▶ **What to do**
All lines after the one containing "Image resolution: width=1456 pixels, height=819 pixels. How", together with that line itself, should be written out exactly, down to the last line of the entries below.
• • • • • • •
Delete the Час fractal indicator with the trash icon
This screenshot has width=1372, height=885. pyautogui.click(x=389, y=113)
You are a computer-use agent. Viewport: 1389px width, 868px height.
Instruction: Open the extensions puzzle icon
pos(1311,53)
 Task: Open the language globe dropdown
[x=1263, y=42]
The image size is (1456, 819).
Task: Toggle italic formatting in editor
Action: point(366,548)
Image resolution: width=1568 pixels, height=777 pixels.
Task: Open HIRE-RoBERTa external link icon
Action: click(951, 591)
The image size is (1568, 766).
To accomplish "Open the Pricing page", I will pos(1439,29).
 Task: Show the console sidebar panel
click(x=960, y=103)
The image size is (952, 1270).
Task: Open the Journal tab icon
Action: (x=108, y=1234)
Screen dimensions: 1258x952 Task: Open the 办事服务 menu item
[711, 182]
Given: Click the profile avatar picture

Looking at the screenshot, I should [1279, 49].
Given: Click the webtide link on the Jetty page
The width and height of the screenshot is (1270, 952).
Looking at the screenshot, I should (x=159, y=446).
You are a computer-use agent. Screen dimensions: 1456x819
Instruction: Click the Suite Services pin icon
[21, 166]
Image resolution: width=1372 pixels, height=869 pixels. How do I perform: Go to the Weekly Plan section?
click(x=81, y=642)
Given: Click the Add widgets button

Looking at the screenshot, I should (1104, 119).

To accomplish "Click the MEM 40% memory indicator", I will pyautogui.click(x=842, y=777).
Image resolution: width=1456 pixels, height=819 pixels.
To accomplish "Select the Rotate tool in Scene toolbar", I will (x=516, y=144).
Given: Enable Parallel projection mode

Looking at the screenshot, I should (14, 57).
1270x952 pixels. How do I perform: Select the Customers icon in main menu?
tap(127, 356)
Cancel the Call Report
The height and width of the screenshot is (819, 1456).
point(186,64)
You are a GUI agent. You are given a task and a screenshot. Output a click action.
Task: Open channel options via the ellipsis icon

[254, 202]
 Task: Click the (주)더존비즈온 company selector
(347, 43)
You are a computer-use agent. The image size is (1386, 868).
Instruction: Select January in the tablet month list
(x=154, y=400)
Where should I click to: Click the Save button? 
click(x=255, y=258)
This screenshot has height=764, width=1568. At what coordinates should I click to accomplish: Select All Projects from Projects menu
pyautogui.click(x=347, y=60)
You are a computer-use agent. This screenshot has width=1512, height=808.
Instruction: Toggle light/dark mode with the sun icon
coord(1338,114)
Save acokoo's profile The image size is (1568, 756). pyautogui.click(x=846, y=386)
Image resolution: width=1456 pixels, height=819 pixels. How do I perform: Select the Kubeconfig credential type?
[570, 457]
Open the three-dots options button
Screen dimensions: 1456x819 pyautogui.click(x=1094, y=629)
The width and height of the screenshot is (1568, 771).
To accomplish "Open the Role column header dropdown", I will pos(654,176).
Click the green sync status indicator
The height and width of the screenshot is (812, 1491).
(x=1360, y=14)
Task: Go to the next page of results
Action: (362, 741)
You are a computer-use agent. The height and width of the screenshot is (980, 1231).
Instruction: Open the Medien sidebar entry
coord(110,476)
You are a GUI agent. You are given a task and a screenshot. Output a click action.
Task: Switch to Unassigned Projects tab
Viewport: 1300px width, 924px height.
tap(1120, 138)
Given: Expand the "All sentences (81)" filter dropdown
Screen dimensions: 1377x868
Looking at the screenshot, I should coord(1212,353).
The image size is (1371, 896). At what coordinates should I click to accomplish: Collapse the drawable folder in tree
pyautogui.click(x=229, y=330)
• • • • • • •
▶ **Solution for this task**
Image resolution: width=1456 pixels, height=819 pixels. How do I perform: Select the Kubeconfig credential type?
[570, 457]
Open the three-dots options button
Screen dimensions: 1456x819 pyautogui.click(x=1094, y=629)
The width and height of the screenshot is (1568, 771).
To accomplish "Open the Role column header dropdown", I will pos(654,176).
Click the green sync status indicator
The height and width of the screenshot is (812, 1491).
(x=1360, y=14)
Task: Go to the next page of results
Action: (362, 741)
You are a computer-use agent. The height and width of the screenshot is (980, 1231).
Instruction: Open the Medien sidebar entry
coord(110,476)
You are a GUI agent. You are given a task and a screenshot. Output a click action.
Task: Switch to Unassigned Projects tab
Viewport: 1300px width, 924px height.
tap(1120, 138)
Given: Expand the "All sentences (81)" filter dropdown
Screen dimensions: 1377x868
Looking at the screenshot, I should coord(1212,353).
The image size is (1371, 896). At what coordinates should I click to accomplish: Collapse the drawable folder in tree
pyautogui.click(x=229, y=330)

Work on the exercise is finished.